Ruth Madoff’s French diamond earrings
fetched the next highest price. Valued at $100,000 to $137,500, they went for
$135,000 to an undisclosed buyer.
The man who became a symbol of greed and
deceit on Wall Street also had a lavish collection of watches. One of his
vintage steel Rolex Moon Phase watches sold for $67,500, topping a $60,000
minimum estimate.
The sale started Saturday morning at the
Sheraton New York Hotel & Towers in Manhattan, with an auctioneer from
Texas-based Gaston & Sheehan rattling off lots at a tongue-twisting speed
all day and into the evening.
Buyers responded at fever pitch
They raised their hands to signal a bid,
accompanied by bloodcurdling shouts from bid-spotters marking a winning price.
Their swaggering style, as if herding
bulls instead of selling Madoff’s artsy ones, seemed appropriate for an auction
of the belongings of a Wall Street trader who cherished the winning bull in
every form. He bought statues and paintings of them and even named his boats
Bull, Sitting Bull and Little Bull.
A leather bull foot stool , including a
tail that had broken off , sold for $3,300, against a pre-sale estimate of $250
to $360.
While many of the more than 400 lots
included luxury items, the Madoffs’ penthouse did have touches of culture.
A 1917 Steinway grand piano from their
living room went for $42,000 , six times the minimum estimate of $7,000. The
buyer was an 81-year-old Long Island real estate executive.
“I’ve got loads of pianos, but this one
has history, it’ll make an interesting conversation piece,” said John Rodger,
an amateur pianist who will keep the Steinway in his home in East Islip.

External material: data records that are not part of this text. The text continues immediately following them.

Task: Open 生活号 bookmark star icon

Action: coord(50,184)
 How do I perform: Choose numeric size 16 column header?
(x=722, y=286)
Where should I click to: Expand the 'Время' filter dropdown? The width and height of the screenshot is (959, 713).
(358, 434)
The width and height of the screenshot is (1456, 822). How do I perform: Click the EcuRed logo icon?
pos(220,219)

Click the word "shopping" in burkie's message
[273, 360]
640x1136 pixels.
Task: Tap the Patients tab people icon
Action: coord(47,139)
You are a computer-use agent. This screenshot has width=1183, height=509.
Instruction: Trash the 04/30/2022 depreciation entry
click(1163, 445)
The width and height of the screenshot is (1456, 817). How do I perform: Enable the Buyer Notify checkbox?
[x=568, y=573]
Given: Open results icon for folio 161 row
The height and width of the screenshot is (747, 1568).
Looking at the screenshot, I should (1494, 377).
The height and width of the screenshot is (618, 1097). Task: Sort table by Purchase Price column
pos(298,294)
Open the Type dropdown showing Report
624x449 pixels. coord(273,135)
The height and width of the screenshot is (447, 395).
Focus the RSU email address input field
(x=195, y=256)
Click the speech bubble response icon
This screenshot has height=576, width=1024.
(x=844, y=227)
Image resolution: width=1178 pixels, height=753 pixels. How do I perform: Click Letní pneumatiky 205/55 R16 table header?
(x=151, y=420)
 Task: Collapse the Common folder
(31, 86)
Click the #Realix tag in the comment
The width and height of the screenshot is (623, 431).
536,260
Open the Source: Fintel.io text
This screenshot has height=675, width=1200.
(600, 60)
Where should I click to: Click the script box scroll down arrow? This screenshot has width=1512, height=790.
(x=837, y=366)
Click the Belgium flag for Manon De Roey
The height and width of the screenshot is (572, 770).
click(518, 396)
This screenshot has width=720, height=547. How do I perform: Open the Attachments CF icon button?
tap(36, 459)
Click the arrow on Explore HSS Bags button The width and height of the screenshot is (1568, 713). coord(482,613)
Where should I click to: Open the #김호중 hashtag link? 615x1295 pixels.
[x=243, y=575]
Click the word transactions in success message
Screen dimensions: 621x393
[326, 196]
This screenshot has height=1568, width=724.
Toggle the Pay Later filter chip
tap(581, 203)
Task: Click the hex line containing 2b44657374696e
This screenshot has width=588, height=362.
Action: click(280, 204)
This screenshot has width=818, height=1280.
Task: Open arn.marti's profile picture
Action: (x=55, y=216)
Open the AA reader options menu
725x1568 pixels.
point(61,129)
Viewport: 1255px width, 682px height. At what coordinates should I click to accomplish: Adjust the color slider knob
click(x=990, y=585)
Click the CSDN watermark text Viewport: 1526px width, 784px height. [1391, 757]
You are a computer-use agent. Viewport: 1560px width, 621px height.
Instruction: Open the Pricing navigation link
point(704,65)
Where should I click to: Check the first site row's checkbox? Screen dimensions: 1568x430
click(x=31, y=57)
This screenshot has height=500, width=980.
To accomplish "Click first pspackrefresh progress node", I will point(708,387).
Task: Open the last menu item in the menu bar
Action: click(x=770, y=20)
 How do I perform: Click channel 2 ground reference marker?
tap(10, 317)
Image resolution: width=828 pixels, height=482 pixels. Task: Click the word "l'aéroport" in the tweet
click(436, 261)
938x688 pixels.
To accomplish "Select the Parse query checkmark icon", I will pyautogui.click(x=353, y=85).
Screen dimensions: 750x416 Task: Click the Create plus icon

An oil painting by the late American
artist Frederick Carl Frieseke sold for $47,500, against a pre-sale estimate of
$20,000 to $45,000.
The Manhattan sale was the last auction
in New York of Madoff belongings. A third and final auction is to be held in
Florida to sell off items from a Palm Beach home that went for more than $5.5
million last month.
Madoff was arrested two years ago and
quickly admitted his scheme. Investigators said he used billions of dollars in
cash from new investors to pay old ones, cheating charities, celebrities and
institutional investors.
US marshals seized everything in the
Madoffs’ Manhattan apartment and Long Island beach house: worn socks, new
monogrammed boxer shorts, Italian velveteen slippers bearing the initials BLM
in gold embroidery. All of it was being sold , with morbid fascination for
mundane articles from the couple’s daily life that also were on the block, from
bed linens, clothing, cookware and luggage to intimate items like cuticle
scissors and bottles of shampoo.
Valued at $75 to $110, the lot with the
slippers included Ruth Madoff’s monogrammed shirt. A young man paid $6,000 for
all of it, saying he’ll never be able to wear the slippers because his shoe size
is 13; Madoff wore a size 8. He declined to give his name.
For $1,700, 11 pairs of boxers came with
a pair of silk Armani pants and one of Prada pantyhose, along with dozens of
pairs of used socks, in a lot estimated to be worth $960 to $1,370.
Besides bulls and fine watches, Madoff
loved shoes. He owned about 250 pairs, many never worn , made in Italy, France,
Belgium and England.
Ten pairs of Madoff’s used designer
shoes sold for $900, against a minimum of $250.
The disgraced 72-year-old trader is behind
bars for life in a North Carolina prison, and his wife was ordered to leave
their homes.
Despite their vast wealth, the Madoffs
didn’t seem to make much room for house guests.
The auction included their early
19th-century bed with fabric hangings and “intense sun fading,” at a
pre-auction estimate of $8,000 to $11,400.
“Just $500?” the incredulous auctioneer,
Bob Sheehan, said of the first bid, adding, “This was the only bed in the whole
house, I’m not kidding! $500? My God, it’s not a pullout.”
It sold for $2,250.
Mr. Sheehan conducted the auction for
the US Marshals Service, which said it had grossed more than $2 million from
the auction, far above the pre-sale goal of at least $1.2 million. Proceeds
will go to more than 3,000 clients Madoff swindled in a multibillion-dollar
Ponzi scheme.
“All 489 lots of ill-gotten gains sold
today and the proceeds will go towards something good for a change,” said
Deputy US Marshal Roland Ubaldo.
Last year’s New York auction of Madoff’s
property raised $1 million.
The Manhattan penthouse went for $8
million, and his yacht and boats also were sold.